Cutaneous leishmaniasis, is a disease complex with high incidence in Colombia, caused mainly by parasites of the species Leishmania panamensis. To date, an efffective vaccine for leishmaniasis is not available and drug treatments have many complications. Therefore, it is necessary to make a rational search of vaccine candidates and new drugs, which requires information of the genome and transcriptome of this parasite. The purpose of this study was to compare the transcriptome between amastigotes and promastigotes from L. panamensis to identify stage-specific expressed genes and new vaccine candidates. We found 123 up-regulated and 127 down-regulated transcripts in amastigotes. Comparative analysis with genomes of other species and in silico analysis allowed us to select twenty conserved genes highly immunogenic. The biological characterization and cell localization of two of these proteins, LPAL13_270024700 and LPAL13_220016330, were evaluated in both stages. The first one, was a hypothetical protein with a BAR domain that is located in the promastigotes flagellum and in the flagellar pocket of amastigotes.

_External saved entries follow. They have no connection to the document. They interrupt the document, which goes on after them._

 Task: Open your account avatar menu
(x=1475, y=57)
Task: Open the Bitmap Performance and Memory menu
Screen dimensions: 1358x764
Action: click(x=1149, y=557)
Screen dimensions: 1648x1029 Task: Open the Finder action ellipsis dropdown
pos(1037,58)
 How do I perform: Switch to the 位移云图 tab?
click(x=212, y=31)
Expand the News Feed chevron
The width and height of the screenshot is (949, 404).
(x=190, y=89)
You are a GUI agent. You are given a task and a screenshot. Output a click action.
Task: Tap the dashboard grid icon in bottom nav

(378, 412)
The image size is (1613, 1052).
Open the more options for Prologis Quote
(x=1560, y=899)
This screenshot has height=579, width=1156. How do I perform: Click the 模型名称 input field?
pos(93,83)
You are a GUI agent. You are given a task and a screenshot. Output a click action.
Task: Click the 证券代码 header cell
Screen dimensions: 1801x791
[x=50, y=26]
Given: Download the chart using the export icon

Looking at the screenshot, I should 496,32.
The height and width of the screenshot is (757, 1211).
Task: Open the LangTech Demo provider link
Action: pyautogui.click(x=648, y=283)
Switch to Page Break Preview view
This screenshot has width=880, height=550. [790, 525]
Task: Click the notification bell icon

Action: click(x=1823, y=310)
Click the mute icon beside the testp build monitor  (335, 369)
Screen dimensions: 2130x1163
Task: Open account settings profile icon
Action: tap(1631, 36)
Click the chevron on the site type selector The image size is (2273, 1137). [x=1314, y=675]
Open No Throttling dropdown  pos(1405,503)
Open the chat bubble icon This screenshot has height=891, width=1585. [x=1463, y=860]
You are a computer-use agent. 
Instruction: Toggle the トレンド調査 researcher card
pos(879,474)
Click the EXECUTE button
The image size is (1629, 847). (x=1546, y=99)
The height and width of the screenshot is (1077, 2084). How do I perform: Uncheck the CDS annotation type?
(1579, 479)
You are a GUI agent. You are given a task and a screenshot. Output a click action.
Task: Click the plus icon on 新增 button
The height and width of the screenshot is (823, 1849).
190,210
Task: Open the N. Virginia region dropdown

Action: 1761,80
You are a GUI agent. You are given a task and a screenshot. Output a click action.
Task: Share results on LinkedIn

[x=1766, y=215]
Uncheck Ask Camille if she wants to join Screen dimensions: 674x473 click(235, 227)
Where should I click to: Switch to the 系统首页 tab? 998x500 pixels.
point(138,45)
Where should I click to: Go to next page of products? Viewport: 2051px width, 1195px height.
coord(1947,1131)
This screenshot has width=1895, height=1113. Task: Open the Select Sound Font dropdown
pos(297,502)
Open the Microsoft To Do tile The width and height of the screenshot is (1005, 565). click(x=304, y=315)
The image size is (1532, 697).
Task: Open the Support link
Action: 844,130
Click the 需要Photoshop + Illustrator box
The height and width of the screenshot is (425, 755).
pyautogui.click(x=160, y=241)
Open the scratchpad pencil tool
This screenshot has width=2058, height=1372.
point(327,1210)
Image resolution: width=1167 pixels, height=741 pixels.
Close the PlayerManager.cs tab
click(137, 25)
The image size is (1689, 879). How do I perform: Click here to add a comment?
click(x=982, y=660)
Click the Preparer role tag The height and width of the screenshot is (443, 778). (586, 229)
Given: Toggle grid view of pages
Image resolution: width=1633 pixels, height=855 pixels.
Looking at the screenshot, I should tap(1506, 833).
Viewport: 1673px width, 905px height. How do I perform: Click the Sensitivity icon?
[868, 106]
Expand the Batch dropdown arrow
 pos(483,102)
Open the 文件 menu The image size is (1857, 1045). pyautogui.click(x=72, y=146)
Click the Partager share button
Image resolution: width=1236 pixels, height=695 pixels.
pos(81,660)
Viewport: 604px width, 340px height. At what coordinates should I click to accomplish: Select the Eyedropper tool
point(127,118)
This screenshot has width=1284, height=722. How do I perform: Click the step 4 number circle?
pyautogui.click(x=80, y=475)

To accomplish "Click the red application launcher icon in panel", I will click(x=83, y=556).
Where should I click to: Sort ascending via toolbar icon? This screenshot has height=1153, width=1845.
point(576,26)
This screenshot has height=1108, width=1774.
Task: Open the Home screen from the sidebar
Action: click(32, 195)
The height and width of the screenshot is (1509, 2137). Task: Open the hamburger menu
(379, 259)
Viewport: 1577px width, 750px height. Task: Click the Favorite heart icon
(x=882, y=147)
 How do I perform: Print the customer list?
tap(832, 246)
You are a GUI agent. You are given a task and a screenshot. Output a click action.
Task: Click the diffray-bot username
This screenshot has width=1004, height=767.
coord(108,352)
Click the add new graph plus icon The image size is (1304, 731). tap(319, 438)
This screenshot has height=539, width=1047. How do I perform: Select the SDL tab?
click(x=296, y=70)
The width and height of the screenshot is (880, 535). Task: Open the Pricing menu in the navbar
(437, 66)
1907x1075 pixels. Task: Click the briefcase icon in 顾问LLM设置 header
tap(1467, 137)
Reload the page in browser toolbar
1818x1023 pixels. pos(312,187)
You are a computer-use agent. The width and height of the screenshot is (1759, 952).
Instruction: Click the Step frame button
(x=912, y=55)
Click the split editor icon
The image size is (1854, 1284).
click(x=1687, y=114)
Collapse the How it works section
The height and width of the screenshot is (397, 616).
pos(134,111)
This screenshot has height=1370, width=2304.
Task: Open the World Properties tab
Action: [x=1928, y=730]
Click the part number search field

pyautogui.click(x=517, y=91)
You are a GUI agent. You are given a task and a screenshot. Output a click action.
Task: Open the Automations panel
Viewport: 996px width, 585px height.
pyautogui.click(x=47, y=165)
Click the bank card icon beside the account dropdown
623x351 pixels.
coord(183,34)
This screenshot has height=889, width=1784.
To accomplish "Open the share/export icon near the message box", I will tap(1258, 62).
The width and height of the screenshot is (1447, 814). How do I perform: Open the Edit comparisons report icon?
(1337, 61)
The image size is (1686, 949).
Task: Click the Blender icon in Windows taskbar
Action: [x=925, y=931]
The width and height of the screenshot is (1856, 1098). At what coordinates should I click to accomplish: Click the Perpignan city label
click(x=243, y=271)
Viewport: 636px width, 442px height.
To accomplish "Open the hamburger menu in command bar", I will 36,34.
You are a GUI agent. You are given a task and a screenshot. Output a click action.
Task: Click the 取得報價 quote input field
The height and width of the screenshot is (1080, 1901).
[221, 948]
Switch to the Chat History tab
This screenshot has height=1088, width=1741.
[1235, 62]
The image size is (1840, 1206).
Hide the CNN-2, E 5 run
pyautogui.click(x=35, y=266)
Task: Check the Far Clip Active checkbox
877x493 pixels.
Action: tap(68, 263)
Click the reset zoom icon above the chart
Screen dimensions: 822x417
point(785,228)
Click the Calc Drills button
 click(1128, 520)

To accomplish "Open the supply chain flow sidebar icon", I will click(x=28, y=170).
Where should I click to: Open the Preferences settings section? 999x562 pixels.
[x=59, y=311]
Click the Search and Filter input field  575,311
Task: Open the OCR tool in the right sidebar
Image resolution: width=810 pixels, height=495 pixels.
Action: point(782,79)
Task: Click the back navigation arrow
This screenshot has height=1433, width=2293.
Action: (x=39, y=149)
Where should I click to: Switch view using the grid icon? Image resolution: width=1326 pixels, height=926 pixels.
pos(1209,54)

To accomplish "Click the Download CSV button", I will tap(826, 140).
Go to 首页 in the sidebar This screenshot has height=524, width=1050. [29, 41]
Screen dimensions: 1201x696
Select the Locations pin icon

This protein was overexpressed in promastigotes, and showed higher expression in highly virulent L. panamensis strains. In the other side, the protein LPAL13_220016330 presented a MAK16-L28e family domain and a nuclear localization signal (NLS), with a conserved zinc motif and phosphorilation target to CK2 kinase. The expression analysis showed that the amastigotes have higher expression by qRT-PCR and Western blot. Furthermore, the protective efficacy of both proteins in J774 cells and mice was evaluated using recombinant proteins with and without encapsulation in MPGE-PLA nanoparticles, and DNA vaccines as antigens. Interestingly, the cells J774 pre-treated with LPAL13_270024700 protein decreased significantlly the number of intracellular amastigotes. Moreover, a high protection was observed in L. panamensis infected BALB/C mice. Thus, the results indicate that hypothetical proteins are promising source of new candidates to develop vaccines against leishmaniasis. Further studies to evaluate the possible mechanism of protection of these genes should be performed.